Building Sentences
When a person is putting a sentence together, they have a
concept of what they want to say – they don’t start with a word, and add
another word until the sentence is done. This is also a very bad way to parse a
sentence. Far better if we can work from the top down and the bottom up.
With some words (set, run) having many meanings, we can’t be
sure we have the correct meaning until the sentence is completely parsed, and
the sentence is in a block of text, so sometimes we have to carry uncertainty
forward. Some words have multiple parts of speech (“bar” - noun, verb,
preposition), and this uncertainty may also need to be carried forward.
An Example
If we look at the noun, we have ten definitions, ranging
from a “rod” – typically a metal bar, to the legal profession – “the bar”. The different
meanings are handled through MULTIPARENT operators, which connect to both the
noun and the particular noun and a definition. Some nouns have special
properties, such as Clausal Nouns, where the noun stands for the following
clause: “the assumption that the time of death was after midnight”, and the
MULTIPARENT operator requires an extra connection. Many verbs also require this
extra connection, as “it amazed John that everything looked so modern” – “amazed”
as a verb can be Transitive, TransClausal, TransInfinitive. There are over one hundred different verb
forms – fortunately you don’t have to worry about them as your Unconscious Mind
handles all that. The Semantic AI Machine (SAIM) doesn’t have an Unconscious
Mind, and does have to worry about them.
Up to now, we have been assuming that the SAIM can resolve
the Part Of Speech and definition on first encounter. Not likely. In some large
pieces of text, such as a piece of legislation or specification, the SAIM may
need to read on another ten or a hundred pages for more information, so the SAIM
may need to leave the word in a partially unresolved state (some of the POS
removed, some of the definitions removed).

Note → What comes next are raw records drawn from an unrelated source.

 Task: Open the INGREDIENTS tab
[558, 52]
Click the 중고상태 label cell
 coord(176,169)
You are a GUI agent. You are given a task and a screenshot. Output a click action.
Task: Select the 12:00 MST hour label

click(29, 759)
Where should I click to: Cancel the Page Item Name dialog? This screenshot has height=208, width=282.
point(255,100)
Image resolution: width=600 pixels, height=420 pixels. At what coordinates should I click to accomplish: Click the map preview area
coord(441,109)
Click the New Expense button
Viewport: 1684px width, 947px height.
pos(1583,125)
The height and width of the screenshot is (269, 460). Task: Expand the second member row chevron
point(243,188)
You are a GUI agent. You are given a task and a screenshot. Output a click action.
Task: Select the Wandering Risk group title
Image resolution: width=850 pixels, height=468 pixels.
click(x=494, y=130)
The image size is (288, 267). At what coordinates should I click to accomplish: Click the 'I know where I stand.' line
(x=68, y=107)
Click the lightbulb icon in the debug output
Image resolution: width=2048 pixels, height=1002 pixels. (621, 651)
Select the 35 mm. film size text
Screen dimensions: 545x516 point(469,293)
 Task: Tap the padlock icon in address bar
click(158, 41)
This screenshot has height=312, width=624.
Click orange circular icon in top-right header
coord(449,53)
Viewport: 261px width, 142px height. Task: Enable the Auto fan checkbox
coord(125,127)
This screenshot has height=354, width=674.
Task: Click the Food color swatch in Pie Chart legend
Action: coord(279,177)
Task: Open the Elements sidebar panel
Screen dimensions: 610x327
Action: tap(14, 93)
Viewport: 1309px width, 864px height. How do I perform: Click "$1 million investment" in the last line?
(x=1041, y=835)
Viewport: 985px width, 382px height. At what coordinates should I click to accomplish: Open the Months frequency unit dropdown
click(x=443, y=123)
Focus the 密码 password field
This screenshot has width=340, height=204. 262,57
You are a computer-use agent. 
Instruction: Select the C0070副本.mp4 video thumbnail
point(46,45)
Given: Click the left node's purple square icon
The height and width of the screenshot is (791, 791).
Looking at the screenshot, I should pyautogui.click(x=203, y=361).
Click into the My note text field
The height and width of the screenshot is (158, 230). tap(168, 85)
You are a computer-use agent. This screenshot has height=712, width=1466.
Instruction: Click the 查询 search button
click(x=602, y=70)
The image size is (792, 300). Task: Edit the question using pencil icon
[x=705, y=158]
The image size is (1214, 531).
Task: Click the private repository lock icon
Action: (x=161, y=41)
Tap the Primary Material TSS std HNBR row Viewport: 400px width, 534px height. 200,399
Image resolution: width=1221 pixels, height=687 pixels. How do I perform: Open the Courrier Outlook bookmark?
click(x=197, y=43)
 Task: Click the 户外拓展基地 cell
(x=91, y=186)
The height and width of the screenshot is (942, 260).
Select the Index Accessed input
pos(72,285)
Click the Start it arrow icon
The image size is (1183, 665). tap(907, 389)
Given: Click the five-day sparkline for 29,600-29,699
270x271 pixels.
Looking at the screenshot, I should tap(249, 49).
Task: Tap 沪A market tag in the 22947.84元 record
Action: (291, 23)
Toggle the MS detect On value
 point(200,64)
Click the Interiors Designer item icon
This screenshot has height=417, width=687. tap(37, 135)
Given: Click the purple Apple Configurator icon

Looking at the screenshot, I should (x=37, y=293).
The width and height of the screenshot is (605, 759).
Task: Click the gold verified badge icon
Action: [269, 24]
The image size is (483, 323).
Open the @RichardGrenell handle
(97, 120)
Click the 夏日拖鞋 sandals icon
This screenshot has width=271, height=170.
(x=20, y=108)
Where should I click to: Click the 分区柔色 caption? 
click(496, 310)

The SAIM prepares itself by reading the heading, subheadings, any Synopsis or Abstract, any glossary. But some words and wordgroups (“a bridge too far”, “catch up with”) may only have meaning when you understand what the piece of text is about. We are assuming the text is without error, but if the piece of text is large, that is probably not the case. The ability to activate the text – to bring it alive – is a powerful tool for finding errors or choosing between definitions, or helping non-expert people to understand what the text is saying, by seeing what it does. . The text may be introducing a new idea – something can’t be dismissed because it hasn’t been seen before – it needs to be reasoned about.
How does a SAIM compare with other methods, such as Deep Learning or LLMs? It doesn’t. People understand the meanings of words and combinations of words in their native language – their limitation (and it is a serious one) is how much of the text they can keep alive in their heads. A SAIM doesn’t have this limitation. The difficulty of how much humans can keep “live” also affects their ability to collaborate, especially on complex projects with many specialties involved, with some abstruse, like stealth paint being washed off in the rain.
LLMs fill a much-needed role for Search Engines, but their inability to synthesise along with their predilection to “hallucinate” (make up stuff) limits their usefulness to “toy” longterm static applications. The change to Semantic AI should strand these other technologies as the dead ends they are (LLMs for Search Engines are fine).
What about programming? For simple tasks, yes. If a program is going up against a nimble and quick-thinking human who knows your system's weaknesses, not so good. An example in the Defence area is where the system sustains damage, and the SAIM must keep as much of the system working as it can, while it attempts to repair or reconfigure what it can.
What comes after Semantic AI? Probably nothing. We will have a common language between human and machine. There may be a place for machine-to-machine transmission, particularly where a simpler machine can carry out a function without needing a high level of plasticity - it gets a dump of a control network rather than the instructions to build it.